In conclusion, we demonstrated for the first time that 5-ALA-PDT induces necrotic tumor cell death in NPC cell lines, accompanied by ROS release, and may promote a Th1-type immune response. This response is marked by lymphocyte proliferation and activation, along with the release of pro-inflammatory cytokines, potentially triggered by the release/exposure of DAMPs and the secretion of immunostimulatory extracellular vesicles. These findings suggest that 5-ALA-PDT could be a promising adjuvant therapy for R/M NPC patients, alongside conventional treatments, by inducing tumor cell death and promoting a longer-term anti-tumor immune response. Therefore, combining 5-ALA-PDT with immunotherapy, especially immune checkpoint inhibitors, may offer a synergistic effect for patients with limited treatment options.

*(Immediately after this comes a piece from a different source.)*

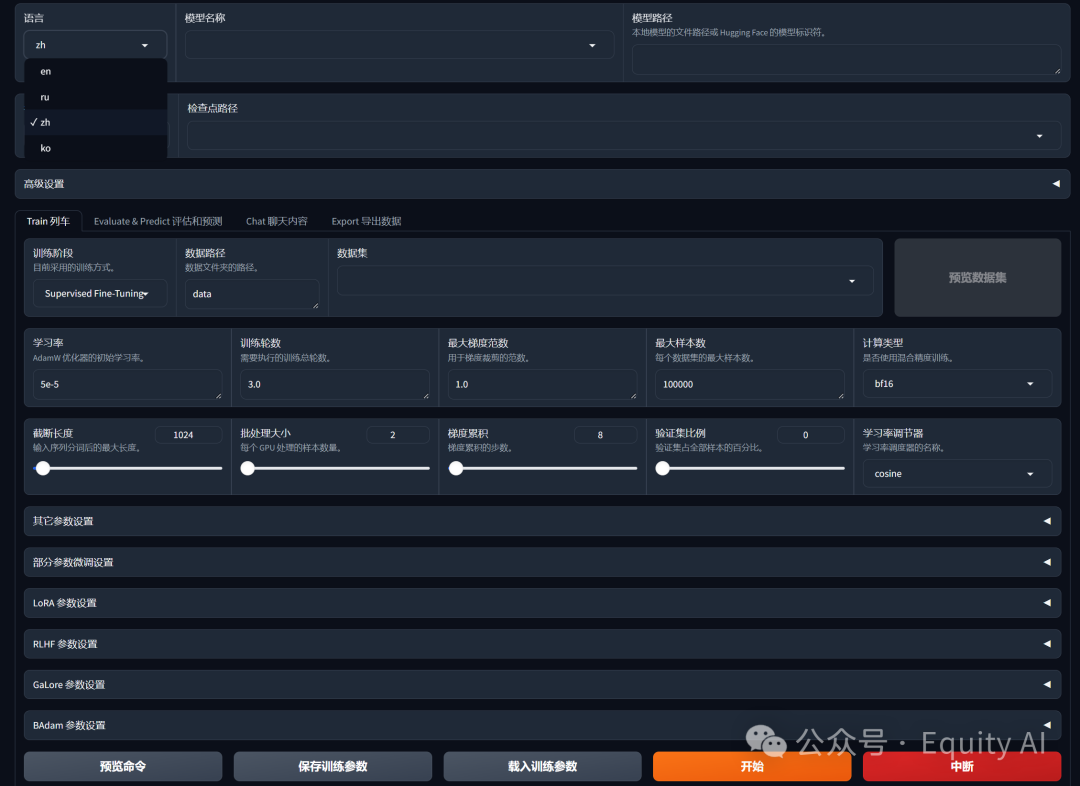Click the 预览命令 button

[123, 766]
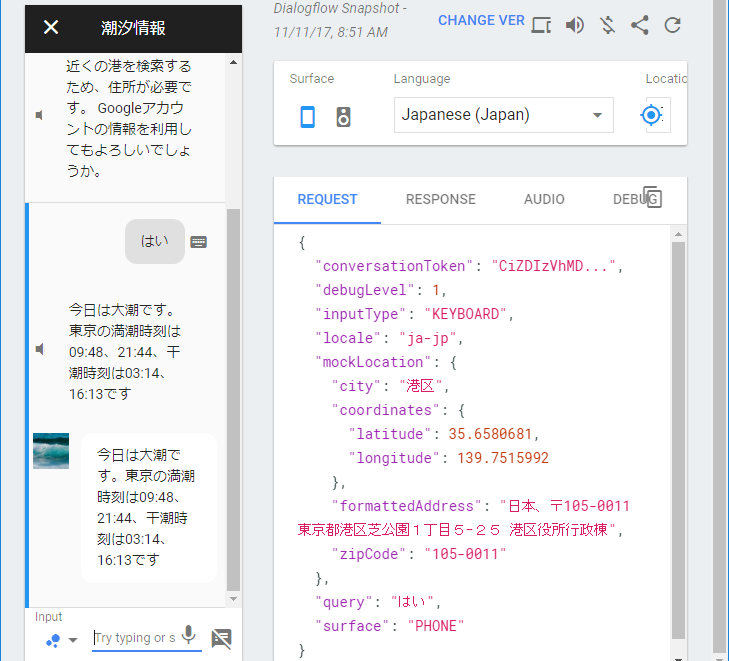Click the keyboard icon beside はい message

pyautogui.click(x=199, y=241)
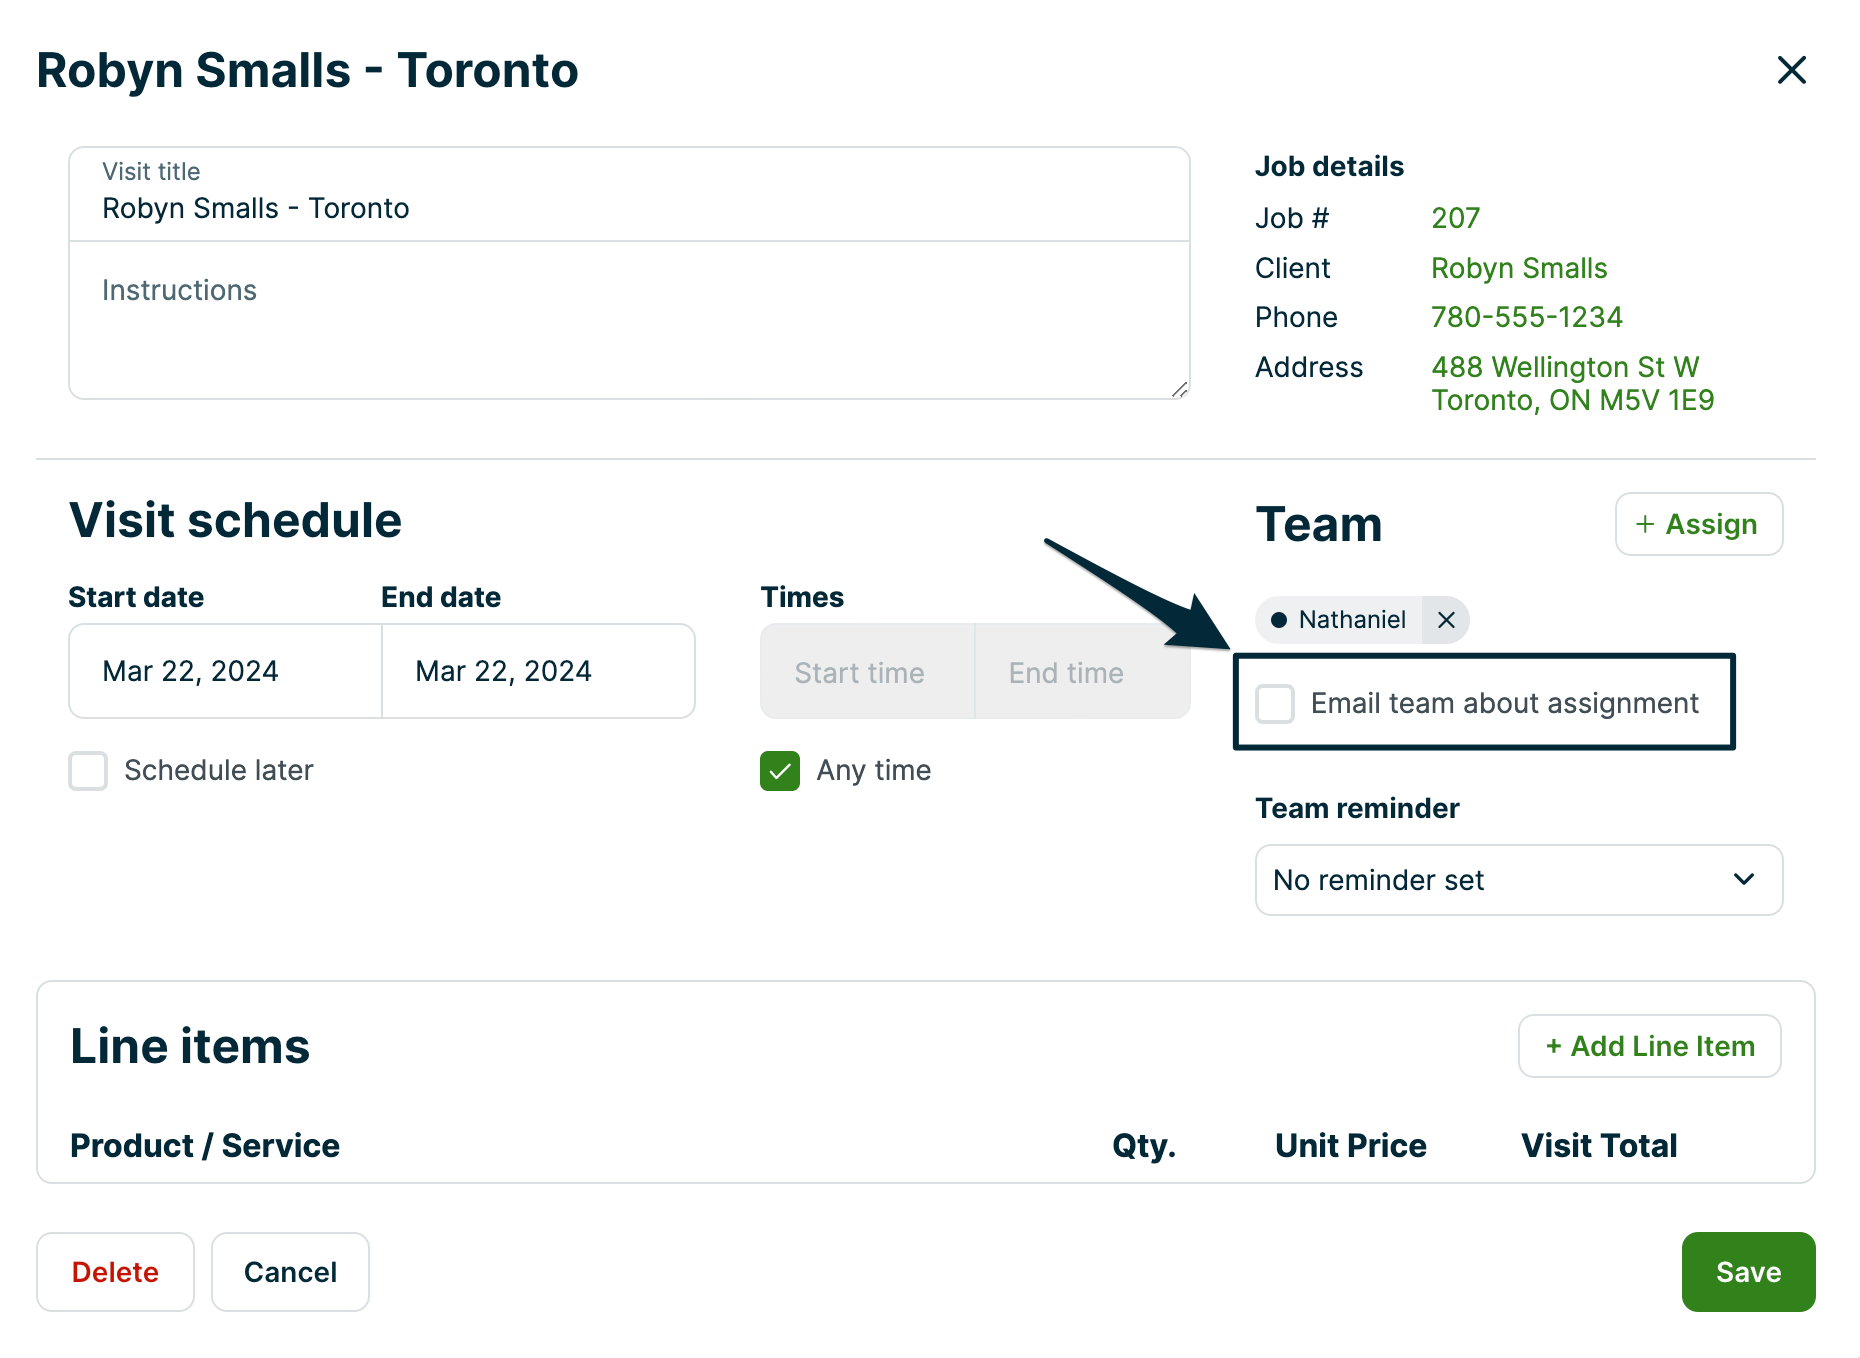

Camille Trioën, Thomas Soulier, Jacquie Massoud, Clément Bouchez, and Nicolas Stoup performed all experiments. Camille Trioën performed data analysis and finalization. Camille Trioën, Anthony Lefebvre, Jacquie Massoud, Guillaume Paul Grolez, Anne-Sophie Dewalle, and Olivier Morales established the methodology. Camille Trioën and Olivier Morales drafted and revised the manuscript. Nadira Delhem and Olivier Morales supervised this study and revised the manuscript. All authors read and approved the final version of the manuscript.

The authors declare no conflict of interest.

Camille Trioën was funded by a grant from la Région des Hauts-de-France and the university of Lille.

Human blood samples were collected from healthy adult donors (EFS PLER/2021/005) with informed consent obtained in accordance with approval of the Institutional Review Board of French Ministry of Research and Higher Education (DC-2020-3942).